You do, she said, and I confirmed that I did not.
Well, she said, it’s just like this, but she did not tell me what it was just like.
When the food was cooked and the entrees were served, the achiote sat on her snapper. Simmering in the sauce. I took a bite and gasped. My mother’s friend glowed, sitting across the table, knowing and not telling.
This would’ve been easier if I’d just asked my neighbor how she’d done it. She only spoke Spanish, and I didn’t know much at the time. But years later, after she’d passed, I found myself back in her kitchen, cooking a meal with her grandchildren, looking a little lost. We stood around the counters she’d commandeered. Rolling dough with her pins. Boiling pasta in her pots. It all felt disingenuous. Like we were imposters.
Then her grandson—I’d finally found him—reached in the cupboard for a rusty black tin; and of course it was inside there. His grandmother’s achiote.
Except it wasn’t hers. He’d ground it up and made it himself.
So I asked him how he’d done it. He frowned a little bit.
You don’t know? he said, and I told him I did not.
She cooked for you as much as anyone, he said, and I was ashamed.
But in the end, he did show me. He doled out the cumin. I chopped the garlic. We poured the juice and mashed the berries. I sliced through the limes, he held my wrist as I ground the seeds, and I watched him handle the bowl as he blended them together.

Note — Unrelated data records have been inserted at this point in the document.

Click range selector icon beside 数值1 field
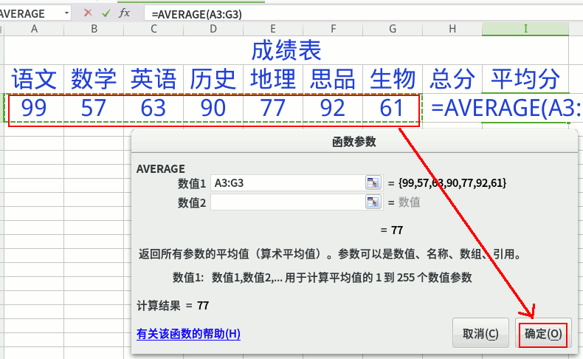 [x=373, y=182]
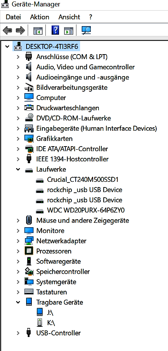Click the action pane toolbar icon
The image size is (168, 351).
(68, 31)
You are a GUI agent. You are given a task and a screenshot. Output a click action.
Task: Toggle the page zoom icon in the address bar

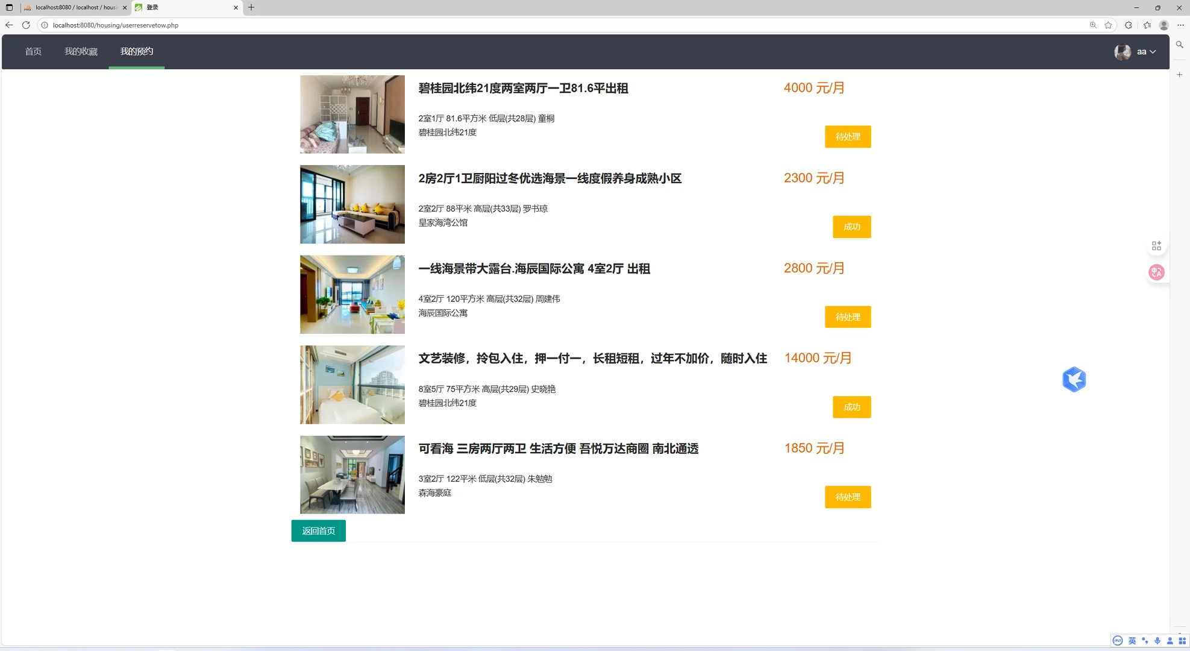(x=1093, y=25)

And while I’d like to say that it tasted inedible, that it was nothing like his grandmother’s recipe—because it was one of the many things she’d taken with her, and some things you just shouldn’t try to get back—the truth is that it was incredible. Tasted exactly as she’d made it. Or at least the memory of how she’d made it, a passing imitation, a lingering sense of the spice, which is honestly as close as any of us ever gets.